The town lies on a plateau at very low relief, crossed by the upper part of the Marsange and various rus. His landscapes are typical of the Brie, marked by a succession of open fields (culture of wheat, the corn and sugar beet ). The territory consists of a large central area cleared won the primeval forest of Brie surrounded by dense forests north Crécy forest, west (wood Mandegris) and south (wood Ménillet), and open to southeast to La Houssaye-en-Brie and Chapels Bourbon. Difficult soil to drain explain the late and partial clearing of land, located over the edge of the royal estate and Champagne County before the forest becomes a game reserve.

=== Hydrography===
The territory is located almost entirely in the Marsange watershed. The Marsange, runs between the municipal area north from Villeneuve-le-Comte and a spring in the west towards Favières, that passes between the village and the hamlet of "des Trois Maisons". The tributaries are the Grand ru ru pond and of Boissières. The flatness and the terrain explain the presence of numerous brooks more or less intermittent.

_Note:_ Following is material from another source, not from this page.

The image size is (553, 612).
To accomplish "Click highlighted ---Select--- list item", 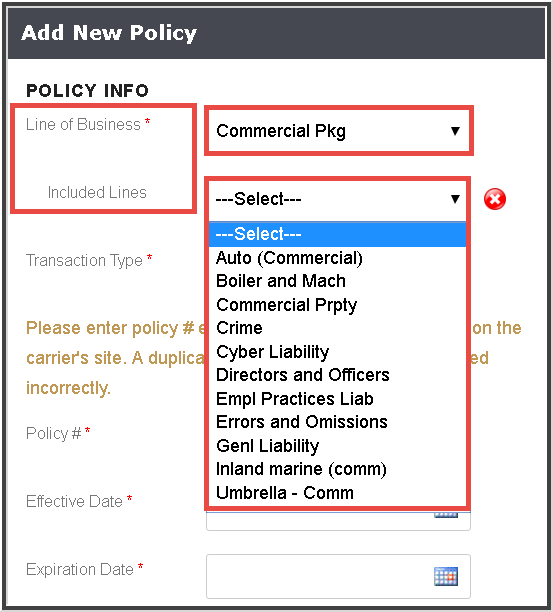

The town is in the catchment basins of the Bréon on the border of La Houssaye-en-Brie.
The territory is dotted with small lakes, mostly former marl.

=== Climate===
The town has a temperate oceanic climate. Average annual rainfall is around 700 mm and is spread over the entire year. Rainfall in the eastern French Brie is slightly higher than the county average (650 mm), and slightly higher than the rest of the Île-de-France region (600 mm). The average temperature ranges from + 3 ° to + 18 °. Snow is exceptional.